Experienced clinician can arrive at the diagnosis based on clinical history (presence at birth, growth during life, triggers such as puberty or trauma, and family history) and examination (Table 3). Important clinical clues are color (variations of pink, red, blue and purple), aspect (flat, raised, homogeneous, patchy, hyperkeratotic and ulcerated), localization, size, distribution (uni- or multifocal), palpation (hard, firm, compressible, and presence of a thrill), temperature (warm or normal), painfulness (spontaneous or provoking factors) and auscultation (bruit).14
VMs are the most common type of vascular malformation, affecting 1% to 4% of individuals. The overall incidence of VM is about one in 10000.1 Although it is felt that there is no gender predisposition, one series did find a female preponderance.15 The oral cavity (59%) and nasal cavity (35%) were the most common locations. Tongue and lips are sites for the lesion involving oral cavity, and nasal septum in the nasal cavity.16,17
There was no evidence that drugs or medications taken during pregnancy, or environmental exposures that may have occurred during that time can cause venous malformations. 100% are present at birth, although not all are clinically apparent. Abnormal sprouting or branching during embryonic development can result in venous malformations.18
Patient’s history and physical examination normally provides sufficient information to make the diagnosis. Conventional radiography generally reveals a soft-tissue mass with an occasional phleboliths and seldom adjacent skeletal anomalies.12 Lesions that are in the head / neck region enlarge when the patient forces air from the lungs with the vocal cords held closed (Valsalva maneuver). They show a tendency to thrombosis, leading to phleboliths, which are pathognomonic of VM and are diagnostic on imaging studies. Phleboliths are intralesional calcifications formed as a result of venous stasis and inflammation.14
Ultrasound (US) is often the initial investigation to evaluate vascular malformations and it may characterize and define the extent of more superficial lesions.19
MRI is most useful for defining the extent of the disease. Angiography is also a useful modality for defining extent of disease, especially when identifying deep or small VMs, such as intracranial sinus pericranii or gastrointestinal VM.12-20
In the present case, phleboliths were seen on plain radiography and were suggestive of vascular anomaly with slow flow rate. Whereas, by direct phlebography the lesion was seen draining the regional vein. These investigation features were suggestive of venous malformation.
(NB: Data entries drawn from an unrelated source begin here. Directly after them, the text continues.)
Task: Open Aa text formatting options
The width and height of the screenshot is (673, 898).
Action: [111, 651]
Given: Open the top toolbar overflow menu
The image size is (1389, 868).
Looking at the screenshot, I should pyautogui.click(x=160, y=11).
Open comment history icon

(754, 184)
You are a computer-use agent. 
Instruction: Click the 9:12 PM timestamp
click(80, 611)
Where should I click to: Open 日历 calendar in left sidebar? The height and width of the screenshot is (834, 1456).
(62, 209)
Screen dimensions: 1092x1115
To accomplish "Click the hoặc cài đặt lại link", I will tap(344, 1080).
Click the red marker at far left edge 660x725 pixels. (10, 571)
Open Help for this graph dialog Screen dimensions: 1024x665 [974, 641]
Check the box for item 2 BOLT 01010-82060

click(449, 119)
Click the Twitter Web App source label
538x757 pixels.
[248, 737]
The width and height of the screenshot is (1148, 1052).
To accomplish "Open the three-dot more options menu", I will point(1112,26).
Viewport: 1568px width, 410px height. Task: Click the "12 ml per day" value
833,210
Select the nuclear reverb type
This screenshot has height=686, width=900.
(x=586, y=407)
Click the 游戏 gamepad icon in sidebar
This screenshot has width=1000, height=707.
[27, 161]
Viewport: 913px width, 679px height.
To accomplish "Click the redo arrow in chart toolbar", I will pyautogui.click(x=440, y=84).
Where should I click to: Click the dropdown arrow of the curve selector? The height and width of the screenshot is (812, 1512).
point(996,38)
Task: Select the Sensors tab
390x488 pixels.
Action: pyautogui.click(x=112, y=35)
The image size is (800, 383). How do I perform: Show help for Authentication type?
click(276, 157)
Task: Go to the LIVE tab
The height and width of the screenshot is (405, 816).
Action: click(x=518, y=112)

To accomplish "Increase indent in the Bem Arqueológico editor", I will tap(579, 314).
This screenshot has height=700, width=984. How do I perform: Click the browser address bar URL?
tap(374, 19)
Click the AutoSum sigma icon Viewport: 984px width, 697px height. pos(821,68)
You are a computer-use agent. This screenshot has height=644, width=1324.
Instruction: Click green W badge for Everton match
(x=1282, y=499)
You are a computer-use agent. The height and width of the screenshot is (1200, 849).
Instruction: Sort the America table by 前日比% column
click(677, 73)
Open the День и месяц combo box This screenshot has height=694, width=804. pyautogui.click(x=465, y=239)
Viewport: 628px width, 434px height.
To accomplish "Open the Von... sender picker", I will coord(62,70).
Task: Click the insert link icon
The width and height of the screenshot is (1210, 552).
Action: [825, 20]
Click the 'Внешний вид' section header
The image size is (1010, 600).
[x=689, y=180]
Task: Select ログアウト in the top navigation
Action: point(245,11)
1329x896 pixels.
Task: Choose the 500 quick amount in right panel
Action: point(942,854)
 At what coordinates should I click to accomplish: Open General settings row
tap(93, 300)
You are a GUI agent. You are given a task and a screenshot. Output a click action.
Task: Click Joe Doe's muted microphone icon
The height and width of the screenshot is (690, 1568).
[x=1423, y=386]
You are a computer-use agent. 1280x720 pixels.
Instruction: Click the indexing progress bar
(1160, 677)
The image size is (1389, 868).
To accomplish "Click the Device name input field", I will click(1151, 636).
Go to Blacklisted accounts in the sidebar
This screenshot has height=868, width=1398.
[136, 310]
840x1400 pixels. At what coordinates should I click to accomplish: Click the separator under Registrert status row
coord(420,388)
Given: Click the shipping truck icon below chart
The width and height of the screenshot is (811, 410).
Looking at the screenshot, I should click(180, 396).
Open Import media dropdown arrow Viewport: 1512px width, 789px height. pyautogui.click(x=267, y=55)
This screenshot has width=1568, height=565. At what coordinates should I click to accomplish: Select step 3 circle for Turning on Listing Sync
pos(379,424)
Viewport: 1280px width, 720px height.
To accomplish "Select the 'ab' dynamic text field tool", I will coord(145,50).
Low flow venous malformations could be treated by compression, surgical excision or sclerosis. Treatment should be reserved for symptomatic or cosmetically disfiguring malformations. Zheng et al. reported that laser therapy is recommended for superficial venous malformations17. A Sclerosing agent, which comprises the main type of treatment, includes STS (sodium tetradecyl sulfate), polidocanol, and absolute alcohol.21 Hyodoh H et al reported excellent results with sclerotherapy in 53%-100% patients.22 According to Lee BB et al, success rates using absolute alcohol have been reported in up to 95% with no evidence of recurrence.23, 24
In comparison to hemangiomas, vascular malformations diagnosed at birth shows no signs of involution with age and might expand close to puberty. In our case swelling was seen later in life, which was bluish in color and no signs of palpation or rise in temperature, leads to the diagnosis of venous malformation. Further the investigations show positive results, the OPG shows phleboliths, which is again a pathognomonic of the lesion. The ultra sound with monophasic venous flow (Figure 3b), defects in the venous flow and direct venography confirms our diagnosis of venous malformation.